The bulk of Mozart’s symphonies date from his childhood and adolescence. He started by mimicking J.C. Bach, whom he met in London, but Mozart’s own refined style emerged by age eighteen in works such as the Symphony No. 29. New symphonies appeared infrequently in later years, especially after his move to Vienna in 1781, and most were for out-of-town events, such as the Linz and Prague Symphonies for concerts in those cities.
The circumstances were different by the time Mozart wrote his three final symphonies in the span of eight weeks during the summer of 1788. The high demand for his concert appearances had faded, and he was reduced to pleading with friends for loans, seeking cheaper housing in the suburbs, and following dead-end leads for his music. Some opportunity must have sparked this symphonic trilogy (a detail historians have not managed to unearth), but most likely nothing came of it. Mozart may not even have heard all three before he died.
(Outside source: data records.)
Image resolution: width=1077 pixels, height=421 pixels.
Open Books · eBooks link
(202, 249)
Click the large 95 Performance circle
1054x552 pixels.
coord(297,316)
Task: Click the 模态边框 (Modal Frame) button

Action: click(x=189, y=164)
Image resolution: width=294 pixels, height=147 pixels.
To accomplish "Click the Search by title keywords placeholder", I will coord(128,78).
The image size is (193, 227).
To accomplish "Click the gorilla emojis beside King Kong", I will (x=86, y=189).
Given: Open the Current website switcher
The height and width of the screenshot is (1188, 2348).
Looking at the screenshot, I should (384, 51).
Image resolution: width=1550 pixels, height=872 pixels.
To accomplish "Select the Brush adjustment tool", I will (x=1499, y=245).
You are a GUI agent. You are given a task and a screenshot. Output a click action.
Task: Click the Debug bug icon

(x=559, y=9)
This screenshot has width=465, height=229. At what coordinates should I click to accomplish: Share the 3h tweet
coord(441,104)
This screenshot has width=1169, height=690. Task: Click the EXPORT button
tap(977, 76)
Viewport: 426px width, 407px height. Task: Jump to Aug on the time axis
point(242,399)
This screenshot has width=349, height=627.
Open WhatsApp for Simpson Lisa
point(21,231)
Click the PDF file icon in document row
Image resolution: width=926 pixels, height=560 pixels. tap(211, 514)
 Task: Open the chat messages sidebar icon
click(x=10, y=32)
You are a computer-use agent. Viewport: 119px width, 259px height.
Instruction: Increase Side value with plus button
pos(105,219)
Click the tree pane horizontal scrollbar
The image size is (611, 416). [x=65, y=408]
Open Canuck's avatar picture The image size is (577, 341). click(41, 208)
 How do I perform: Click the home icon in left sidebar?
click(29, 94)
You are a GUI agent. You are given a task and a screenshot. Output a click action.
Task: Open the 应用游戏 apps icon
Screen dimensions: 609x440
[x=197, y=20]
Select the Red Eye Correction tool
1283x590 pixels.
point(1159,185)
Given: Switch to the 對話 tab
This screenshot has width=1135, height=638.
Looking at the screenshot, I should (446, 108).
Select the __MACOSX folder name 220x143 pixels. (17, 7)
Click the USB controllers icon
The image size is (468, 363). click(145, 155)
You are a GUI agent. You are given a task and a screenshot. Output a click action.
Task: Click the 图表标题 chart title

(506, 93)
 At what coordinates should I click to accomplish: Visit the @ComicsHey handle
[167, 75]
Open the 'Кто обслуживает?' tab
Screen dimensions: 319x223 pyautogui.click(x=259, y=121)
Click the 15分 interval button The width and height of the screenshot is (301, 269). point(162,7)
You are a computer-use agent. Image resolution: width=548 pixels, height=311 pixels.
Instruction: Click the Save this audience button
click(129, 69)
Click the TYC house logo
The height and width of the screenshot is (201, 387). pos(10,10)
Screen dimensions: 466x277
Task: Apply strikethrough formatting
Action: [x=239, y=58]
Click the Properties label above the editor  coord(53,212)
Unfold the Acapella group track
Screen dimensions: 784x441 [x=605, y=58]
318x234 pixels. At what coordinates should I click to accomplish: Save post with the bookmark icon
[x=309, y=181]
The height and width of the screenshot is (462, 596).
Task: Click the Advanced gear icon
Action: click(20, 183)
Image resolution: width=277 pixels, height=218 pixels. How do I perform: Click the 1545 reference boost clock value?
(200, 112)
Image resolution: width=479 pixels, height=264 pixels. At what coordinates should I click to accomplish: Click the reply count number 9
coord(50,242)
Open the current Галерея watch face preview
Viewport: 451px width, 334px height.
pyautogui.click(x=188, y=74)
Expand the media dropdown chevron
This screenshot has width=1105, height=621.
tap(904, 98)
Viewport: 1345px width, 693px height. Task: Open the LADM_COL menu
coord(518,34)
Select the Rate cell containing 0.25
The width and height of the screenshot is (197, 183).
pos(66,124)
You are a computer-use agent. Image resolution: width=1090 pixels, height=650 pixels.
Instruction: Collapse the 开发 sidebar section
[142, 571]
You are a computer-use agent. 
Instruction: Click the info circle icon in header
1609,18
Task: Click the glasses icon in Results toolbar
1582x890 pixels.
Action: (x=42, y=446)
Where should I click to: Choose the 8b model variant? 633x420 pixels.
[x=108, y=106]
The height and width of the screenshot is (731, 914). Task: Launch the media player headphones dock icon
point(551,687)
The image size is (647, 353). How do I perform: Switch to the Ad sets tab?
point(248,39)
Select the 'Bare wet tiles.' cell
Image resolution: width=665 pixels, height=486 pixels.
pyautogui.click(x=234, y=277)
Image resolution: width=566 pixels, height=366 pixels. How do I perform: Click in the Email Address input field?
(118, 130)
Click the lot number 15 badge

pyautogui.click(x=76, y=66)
Of the three final symphonies, No. 39 in E-flat receives the least attention. One curious aspect is that it is Mozart’s only mature symphony without oboes, instead featuring clarinets. It is also one of his few symphonies to include a slow introduction to the first movement, creating a spacious, Haydn-like entrance. These qualities, plus the mellow key of E-flat and a rolling 3/4 time signature in the Allegro body of the first movement (instead of the customary two or four beats per measure) all contribute to the gentle character of the symphony’s opening statement.
The Andante con moto second movement preserves the docile atmosphere. Strings introduce the theme alone at first, but individual woodwinds later emerge for some of the movement’s most charming passages, the echoing lines interweaving with chamber-music delicacy. The Menuetto is graceful and sturdy, but its dance partner, the Trio, steals the limelight with a whimsical clarinet solo parodying a rustic Ländler, an Austrian folk dance.
In the Finale, the relentless exploration of the opening material foreshadows Beethoven’s symphonic approach, with the theme separating into scale fragments and discrete leaps that churn through myriad permutations and mood changes. This symphony may not be as extroverted as the dramatic 40th or the majestic 41st, but the Symphony No. 39 stands as their equal at the pinnacle of Mozart’s orchestral output, a summation of the past and a model for the future.